§ **Source material**

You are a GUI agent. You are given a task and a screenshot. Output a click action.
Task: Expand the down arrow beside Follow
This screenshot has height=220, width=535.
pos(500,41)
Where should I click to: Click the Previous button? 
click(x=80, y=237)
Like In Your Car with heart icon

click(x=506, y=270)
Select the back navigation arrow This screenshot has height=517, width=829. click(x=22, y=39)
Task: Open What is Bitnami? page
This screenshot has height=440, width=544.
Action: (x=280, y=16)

...

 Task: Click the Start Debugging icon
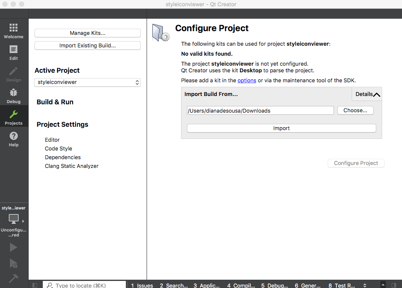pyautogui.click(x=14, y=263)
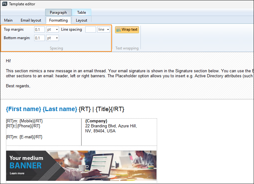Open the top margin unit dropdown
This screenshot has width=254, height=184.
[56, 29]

==

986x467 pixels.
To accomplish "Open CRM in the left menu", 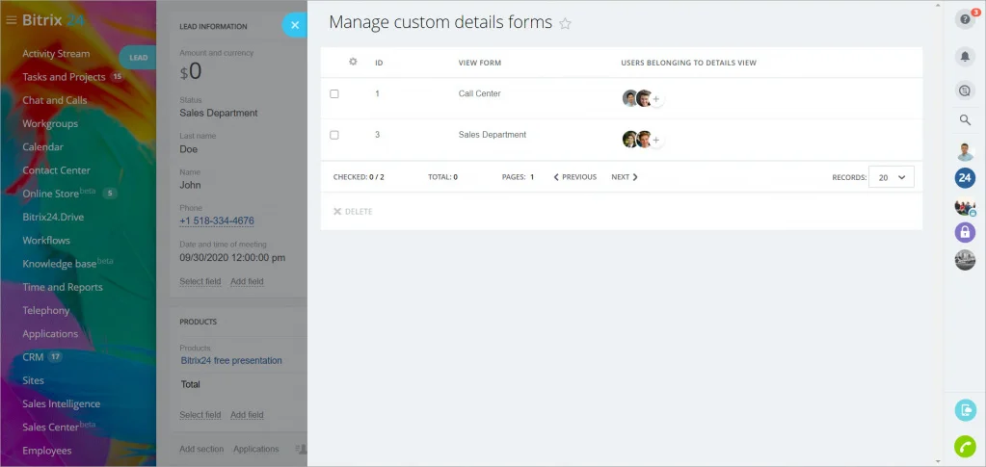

§ **Exercise instructions**
In the listing above, locate the line containing "Task: Expand the down arrow beside Follow" and the line containing "Task: Open What is Bitnami? page", then transcribe both and every line between them verbatim.

§ **Response area**
Task: Expand the down arrow beside Follow
This screenshot has height=220, width=535.
pos(500,41)
Where should I click to: Click the Previous button? 
click(x=80, y=237)
Like In Your Car with heart icon

click(x=506, y=270)
Select the back navigation arrow This screenshot has height=517, width=829. click(x=22, y=39)
Task: Open What is Bitnami? page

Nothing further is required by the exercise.